Even the most ephemeral recreation
Is validated by a good foundation.
In similar vein, then, Stephen Fry inquires
Why it is, when poetry is taught,
We’re never asked to pay the simplest thought
To its construction, only to those fires
That lines engender in the teenage breast?
That such emotion causes boys to squirm
And tick the days off to the end of term,
Learning just enough to pass a test,
Is all, it seems that schooling now demands.
A pity, such that no-one now implores
Release of calx from intracell’lar stores.
(I had to get that in – I have my fans).
Such misguided learning, if it deserves the name
Produces less achievement, more of shame.
The consequences, there for all to see,
Are what Fry calls ‘arse-dribble’, ‘wank’ and worse
Conceited masturbation stands for verse,
Narcissistic bombast, poetry.
Like music without harmony or tune
Or, as Robert Frost opined, free verse
Is like tennis with the net down: It’s a curse
Like Beelzebun, the Demon Bun of DOOM
So instead of toil to claim achievement’s prize
We’re fooled to think that anything will do
A moment’s verbal doodling and you’re through
If that’s the case, then one can but despise
The mandarins of modern education
Who’ve soiled the wells of native inspiration.
The Ode Less Travelled is Fry’s apotheosis
A course in verse composed with all his wit,
Charm and obscenity (he uses words like ‘tit’

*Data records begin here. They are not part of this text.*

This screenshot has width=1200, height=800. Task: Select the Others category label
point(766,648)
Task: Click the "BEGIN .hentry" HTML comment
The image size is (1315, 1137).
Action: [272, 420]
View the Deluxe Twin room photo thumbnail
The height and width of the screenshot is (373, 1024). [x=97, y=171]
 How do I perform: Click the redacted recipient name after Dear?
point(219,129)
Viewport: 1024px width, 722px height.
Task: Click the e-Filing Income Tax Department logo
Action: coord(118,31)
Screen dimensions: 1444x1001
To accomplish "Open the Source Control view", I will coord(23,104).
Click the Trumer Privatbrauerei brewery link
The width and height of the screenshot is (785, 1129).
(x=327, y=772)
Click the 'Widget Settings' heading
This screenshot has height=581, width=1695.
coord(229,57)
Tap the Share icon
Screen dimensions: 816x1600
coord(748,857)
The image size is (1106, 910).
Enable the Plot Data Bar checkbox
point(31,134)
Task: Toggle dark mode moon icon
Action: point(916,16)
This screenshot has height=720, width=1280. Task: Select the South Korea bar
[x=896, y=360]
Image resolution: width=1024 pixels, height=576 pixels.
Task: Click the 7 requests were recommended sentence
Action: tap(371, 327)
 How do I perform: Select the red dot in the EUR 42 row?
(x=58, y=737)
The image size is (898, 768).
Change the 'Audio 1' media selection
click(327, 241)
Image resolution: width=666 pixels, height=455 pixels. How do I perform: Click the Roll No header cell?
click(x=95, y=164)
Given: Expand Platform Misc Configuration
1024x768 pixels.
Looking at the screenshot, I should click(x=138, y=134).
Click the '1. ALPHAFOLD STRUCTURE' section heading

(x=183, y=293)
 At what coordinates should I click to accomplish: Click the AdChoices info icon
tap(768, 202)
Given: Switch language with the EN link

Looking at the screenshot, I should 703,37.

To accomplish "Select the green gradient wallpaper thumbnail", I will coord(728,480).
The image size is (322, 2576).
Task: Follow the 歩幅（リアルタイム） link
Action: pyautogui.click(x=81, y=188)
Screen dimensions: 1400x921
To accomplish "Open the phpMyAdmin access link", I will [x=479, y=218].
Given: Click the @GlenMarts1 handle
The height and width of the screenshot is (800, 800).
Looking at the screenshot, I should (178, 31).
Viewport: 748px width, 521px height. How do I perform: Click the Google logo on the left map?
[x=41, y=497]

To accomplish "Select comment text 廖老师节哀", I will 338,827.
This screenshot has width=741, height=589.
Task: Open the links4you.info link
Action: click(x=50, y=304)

And ‘arse’ and ‘fuck’ and others of like neurosis
One forgives this man of blazing erudition
His peccadilloes, given that the book
With humour filled, that just a single look
Will have one begging intermission
From jokes – his words – that make your tits explode)
Its pages hold the key that should unlock
(When you’ve got over references to ‘cock’)
Poetry at is source, the mother lode.
Enough! In such enjoyment I’ll not shirk
The quest for lucre. I must return to work.
Ahh Henry, pleased I am to note
That poetry shall not demote
Thine ideals, of filthy lucre most!
To naught, but poor remembered ghost.
Now whither, shall I aim seek
A rhyme with Yoda, as all must speak?
Elsewhere, I´m in admiration
Of your sentiments on education.
More theory taught, haste´s tribulation
More thought practiced, less mem´rization.
When thinking of a rhyme with Master Yoda,
I can think of naught but ‘Ice-Cream Soda’.
Though about posting in rhyme I remain ambival’
It might improve my ill-consider’d drivel
Written in the age of blogs, not papers.
Wii games, rather than physical capers.
A Kindle in place of a stack of books.
Yet I will ignore the derisive looks
And jeers, and eschew these cyber-courses
While instead I go to ride my horses.
One could contemplate such rhymes
Relaxed in a pagoda, sublime.
Pentametric, schmentametric.
As my education was less than classic
My poeticness remains Jurassic.
Iambic,
priapicpielambic.I trump you: mine was Late Cretaceous.
(A word that rhymes well with ‘bodacious’).
Tertiary is the one I’d note,
If I had to place my vote.
Because in fields of education,
It covers two parts of vocation:
Both we who strive for all things college-y
And those with interests in geology!